Since its founding in 1891, Drexel stood symbolically (and almost literally) in Penn’s shadow—a proverbial poor relation located just a few blocks from America’s first university. The city’s plan for Units 1 and 2 in West Philadelphia’s University Redevelopment Area underscored the vast status difference between the two institutions.
In 1957, Penn acquired the rights to both units, which included the blocks bounded by Walnut and Chestnut from 32nd to 34th Streets—on the strength of Penn’s proposal to redevelop derelict properties for women’s residence halls, student activities, and off-street parking. Chagrined at the prospect of losing significant ground to Penn in Unit 1, Drexel cried foul. “Across 33rd Street in Unit 1, James Creese, president of the Drexel Institute since 1945, demanded a piece of the redevelopment pie for Drexel on the Chestnut Street side,” note John Puckett and Mark Lloyd. “The problem had started with City Ordinance 1102, which awarded Unit 1 to Penn.

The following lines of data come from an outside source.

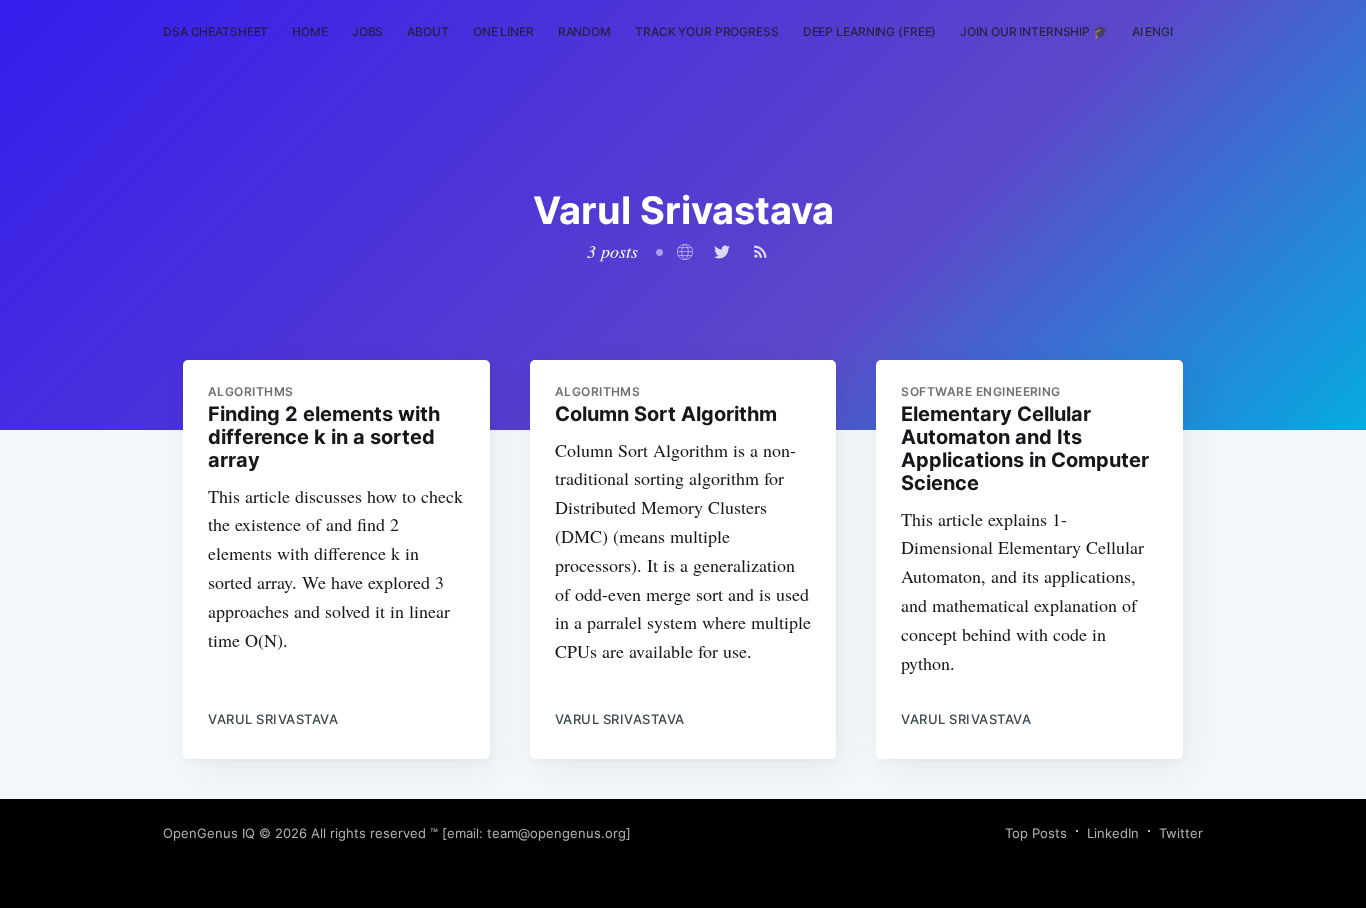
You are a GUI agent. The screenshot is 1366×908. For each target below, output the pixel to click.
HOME (310, 31)
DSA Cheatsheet (215, 31)
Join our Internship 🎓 (1033, 31)
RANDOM (584, 31)
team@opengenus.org (556, 833)
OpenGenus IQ (209, 833)
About (427, 31)
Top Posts (1036, 833)
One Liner (503, 31)
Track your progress (707, 31)
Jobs (368, 31)
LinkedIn (1113, 833)
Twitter (1181, 833)
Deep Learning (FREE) (870, 31)
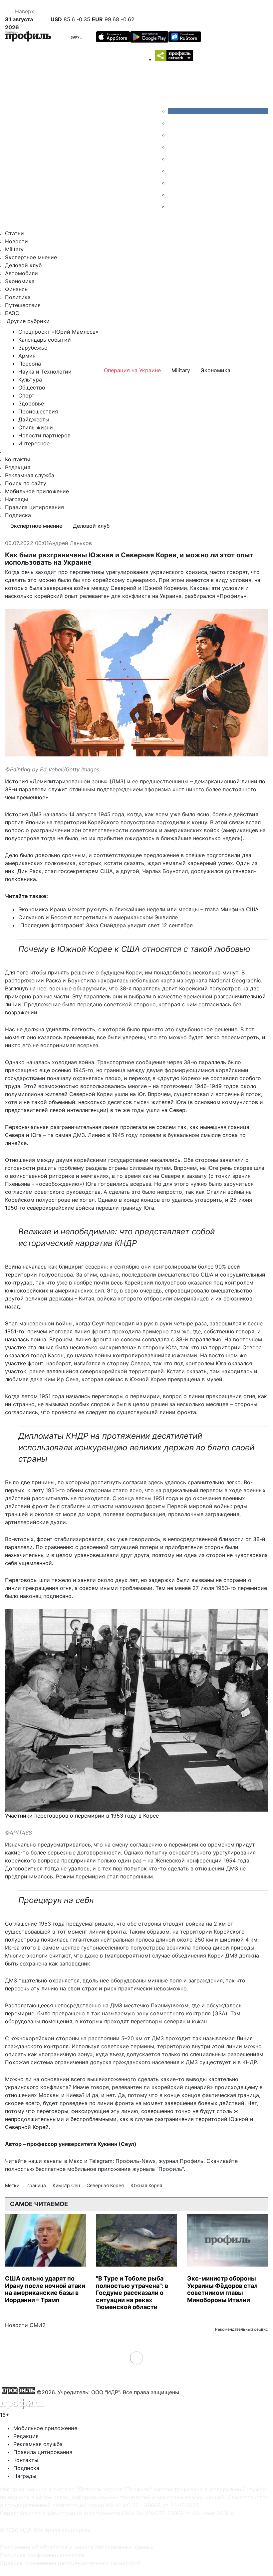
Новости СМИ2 (25, 2325)
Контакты (17, 459)
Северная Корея (106, 2185)
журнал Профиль (180, 2161)
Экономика (20, 281)
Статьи (14, 233)
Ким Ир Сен (67, 2185)
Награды (16, 499)
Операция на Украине (132, 370)
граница (37, 2185)
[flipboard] (173, 206)
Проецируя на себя (56, 1900)
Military (14, 249)
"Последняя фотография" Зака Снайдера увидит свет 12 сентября (105, 925)
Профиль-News (135, 2161)
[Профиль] (28, 37)
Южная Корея (146, 2185)
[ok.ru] (173, 123)
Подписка (18, 515)
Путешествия (23, 305)
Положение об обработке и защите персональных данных (77, 2547)
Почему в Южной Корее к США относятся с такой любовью (134, 949)
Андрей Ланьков (70, 543)
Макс (76, 2161)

In May 1957, the ordinance stalled in the City Council after Creese wrote Council president James H. J. Tate [a future mayor] urging him to postpone the final vote on the bill until Drexel could work out an agreement with Penn in Unit 1.”

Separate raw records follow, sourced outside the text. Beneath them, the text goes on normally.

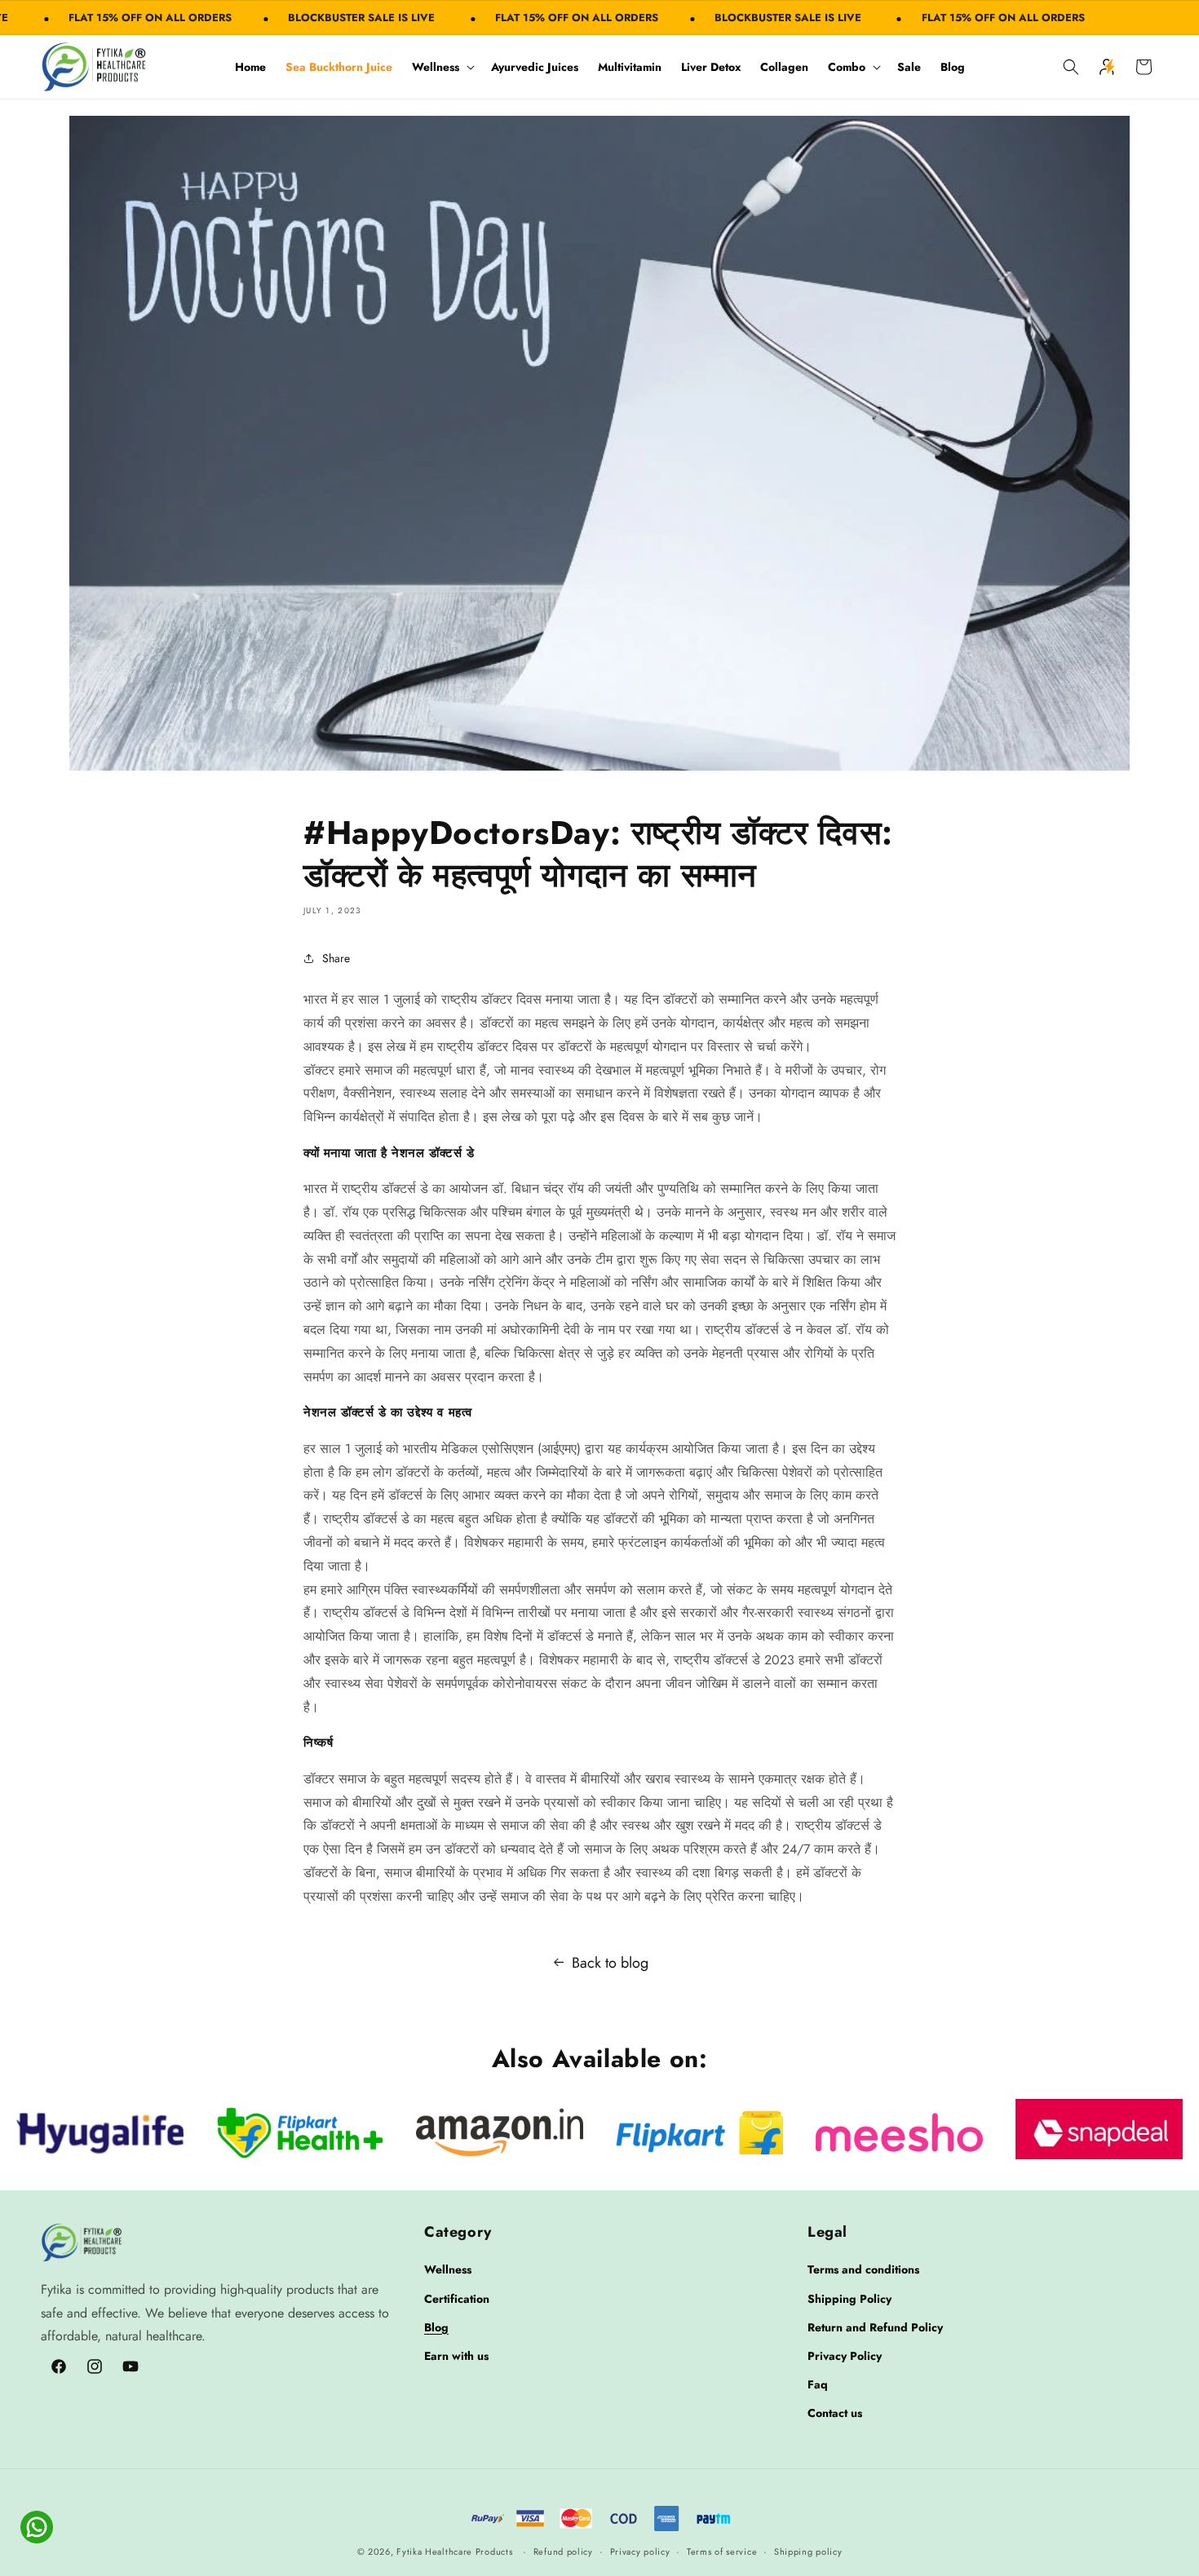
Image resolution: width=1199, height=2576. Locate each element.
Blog (436, 2327)
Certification (456, 2299)
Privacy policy (640, 2551)
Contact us (834, 2413)
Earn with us (456, 2356)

Apparently pressured by Tate, Penn negotiated with Drexel, and the two parties finally agreed to split the unit. Accordingly, Penn received the Walnut Street side of the block (Unit 1A), where it built the Laboratory for Research on the Structure of Matter in 1962 and a ‘high architecture’ parking garage in 1964. On the Chestnut Street side (Unit 1B), Drexel built the James Creese Student Center. Drexel added to construction in Unit 1B with the Mandell Theater in 1969 and McAlister Hall (humanities and social sciences) in 1973. This division of Unit 1 made Drexel and Penn literally next-door neighbors, the two campuses separated only by an alleyway between 32nd and 33rd streets.[1]